Wednesday, March 16, 2011
Winter Wednesday Postcard Promenade #5: Bits of History and a Challenge
It was hard to decide where to go today for the winter’s last postcard promenade, so many possibilities presenting themselves, and in the end, I went for history rather than geography. That is, rather than going to some top Michigan destination like Mackinac Island, today--not counting the greetings from my birthplace above, home of the team responsible for my mother’s love of baseball, the Aberdeen Pheasants--we’ll be looking at features of the cards other than what they illustrate. Most are in black and white or, in the case of the example below, sepia and white.
This card intrigued the bookseller in me. I had no idea that publishers’ publicity departments were advertising new titles with postcards back in one-cent stamp days, but here’s the evidence. The book, “with frontispiece in full colors” [sic] is available for only $1.50 net. You can put a stamp on the card and mail it for a penny to place your order or send the card in an envelope (for a little more postage) with your remittance. I wonder how many copies of The First Hundred Thousand were sold this way.
Look carefully at the next pair of black-and-white postcards. Can you tell which one is the real photo postcard (RPP), Moose River or Veteran’s [sic] Monuments? (I presume more than one veteran is being honored here.)
Moose River is the RPP. Your clue is the graininess in the closeup. I’ll post a better image of the monument here especially for Gerry, though, because I know how she is about veterans.
Here are some more soldiers, all lined up at Fort Sheridan, Illinois (going by the postmark).
“Dear Sis,” the writer has scrawled in pencil, “A picture of me, I marked it to be sure you could find me. Love Jim.” This card was postmarked (October 22, 1945) but mailed without a stamp, with the word “free” written over the “Place Stamp Here” box, a privilege of the military. I’ll show a closeup so you can see Jim a little better.

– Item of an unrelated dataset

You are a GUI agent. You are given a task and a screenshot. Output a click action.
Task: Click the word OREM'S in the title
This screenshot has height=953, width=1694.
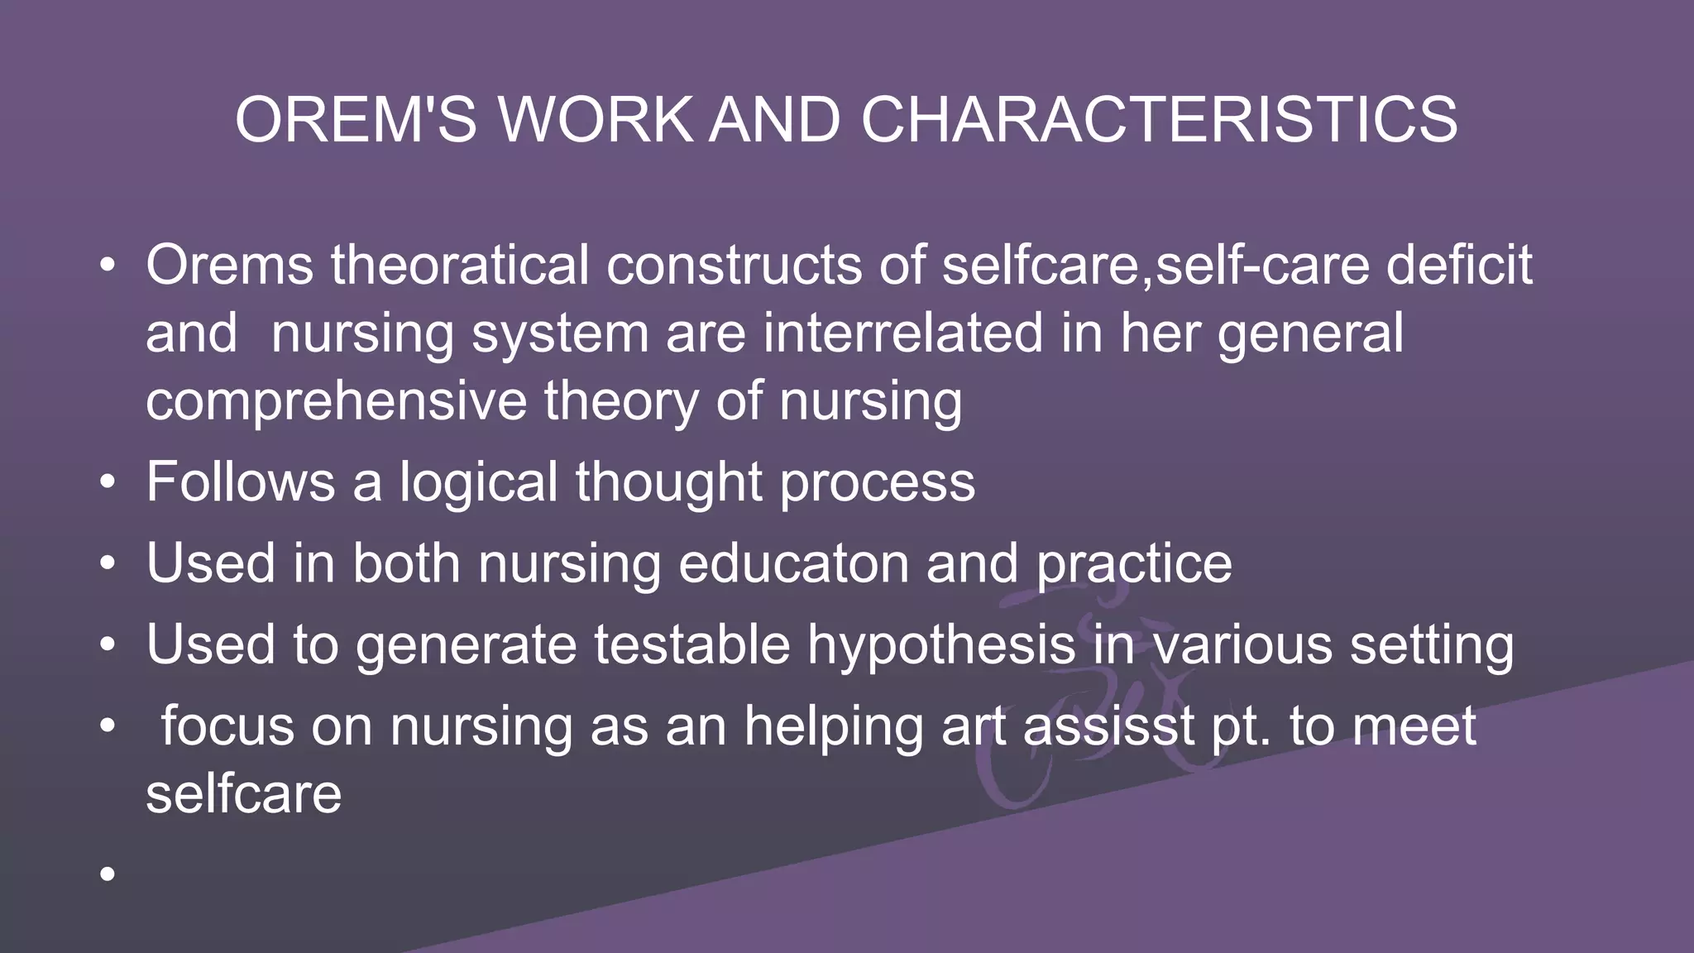coord(357,120)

Doesn't he have a nice smile? His sister lived on Barlow Street in Traverse City.
I love this RPP from the Pioneer Village at Salem, Massachusetts, showing “Dug Outs, Saw Pit, and English Wigwams.” (English wigwams?) The bottom corner of the card is the second clue that this is an authentic RPP. Then on the back are the words “ACTUAL PHOTOGRAPH.”
Can you tell the difference between the next two? Look closely.
The sepia-tone view of the Virginia gorge is the RPP, printed on Kodak paper, as the back of the card indicates, while the Nova Scotia lighthouse with sailboat (Amy-Lynn! A card from Nova Scotia!) is printed from a photograph but is not itself an actual photograph.
A certain Miss Litchfield received many postcards from friends. One from Nova Scotia bears a 2-cent Canadian stamp and reads, “Hi Doris, I bet you were surprised to find me gone. Well here I am up in Parrsboro. I still have about two hundred and twenty-five miles to go. Glenda.”
Another friend mails Miss Litchfield a card in 1942 with a one-cent stamp showing the Statue of Liberty with the words “INDUSTRY AGRICULTURE FOR DEFENSE.” The writer was enjoying a vacation from serious matters, however: “Here I am enjoying fresh air, ocean bathing and lobster my favorite sea food. This afternoon I took a sun bath and now I am burning up!”
Maine has always been a popular vacation destination. Many of the postcards from Maine almost look like places in Michigan. Here’s a colorful one:
I find the back of this card interesting, too. Like the one from the publisher, this one has an advertising message. “GOOD FISHING” is to be had in Maine, and back in the days of penny postcards you could rent a family kitchenette on Lake Maranacook for only $20 a week from Mr. Charles Brown.
Now here’s the POSTCARD CHALLENGE. Of the three cards below, all RPPs, can you tell which one was developed on Devolite Peerless rather than Kodak Paper? Be the first with the right answer, and you win the card.
How’s that letter-writing commitment going, by the way? Does it seem like a long way to Memorial Day? If you’re having a particularly busy week, it wouldn’t be cheating to send a couple of postcards in place of a single letter. The cost of postcard stamps has risen over the years, but it’s still a bargain. The current polar bear stamps make me think of Grand Marais, Michigan. Go, Polar Bears!
And now, let’s hear it for the fast-approaching vernal equinox and the end of winter! Birds were singing in our farmyard at dawn. That's a sure sign.